**Tasks to complete**
a) In the wine-tasting piece, rewrite the passage that begins at the words "Half of 129" and stops after "their favored painting.", changing "participants" to "subjects" throughout.
b) According to the wine-tasting piece, between which two cities was the writer traveling back and forth since the end of 2008?

**Excerpt**
□ □ □
For discovering great wines, it’s better to not try

Our eagerness to discover great wines might put us in a frame of mind that defeats the purpose.

Felix salmon recently posted an interesting piece about the potential pitfalls of tasting wine blind.

He argues that blind tastings tend to favor simple, straight forward, soft-fruity-sweet wines that offer immediate pleasure and gratification over austere, complex wines whose subtleties take longer to become aware of and appreciate properly.

According to Salmon, the very fact of not knowing what we’re tasting tends to bias us against subtle, complex wines:

…If you know exactly what it is that you’re tasting — a young first-growth wine, for example — then you can taste it in that light. Similarly, if you know that you’re looking at an Ad Reinhardt painting, you’ll be willing to spend a few minutes with it so that you can appreciate its subtleties. If you didn’t know it was a Reinhardt, then you’d probably just read it as a black monochrome and move on…

I agree with Salmon’s take on blind tasting. I have done some of it since the end of 2008 while traveling back and forth between New York and Buenos Aires (and a one-month stop in San Francisco), all cities where great wine is easy to find, which inevitably made me catch the wine bug.

I think there might other psychological elements that contribute to the problems with blind tastings. A couple of days before reading Salmon’s piece, I came across an article posted at the BPS Research Digest blog (Ht: The Situationist), about a new study by Ayumi Yamada suggesting that talking about art can alter our appreciation of it.

Half of 129 students in the study were asked to verbalize their reasons for liking (or not liking) two paintings, one abstract, and another representational. They were then asked which one of the paintings was their favorite. The remaining participants just viewed the paintings without saying anything. Afterwards, all the participants had to choose their favored painting.

Representational paintings are realistic, with content that can be easily talked about. Abstract art, by contrast, is less grounded in reality and more tricky to talk about.
□ □ □
**Stored data**
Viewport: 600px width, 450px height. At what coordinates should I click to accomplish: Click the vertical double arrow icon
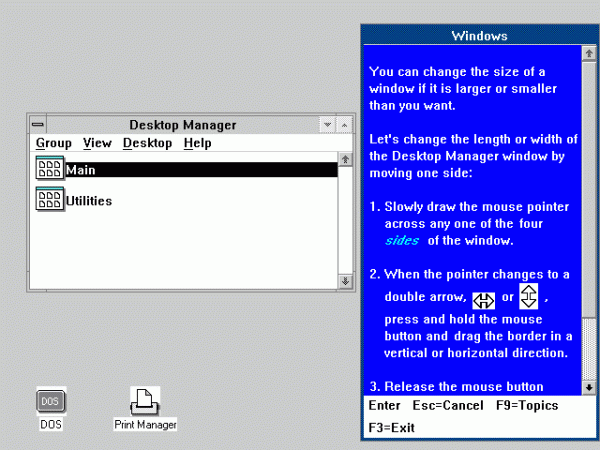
□ □ □
**Task-by-task solutions**
a)
Half of 129 students in the study were asked to verbalize their reasons for liking (or not liking) two paintings, one abstract, and another representational. They were then asked which one of the paintings was their favorite. The remaining subjects just viewed the paintings without saying anything. Afterwards, all the subjects had to choose their favored painting.

b) New York and Buenos Aires.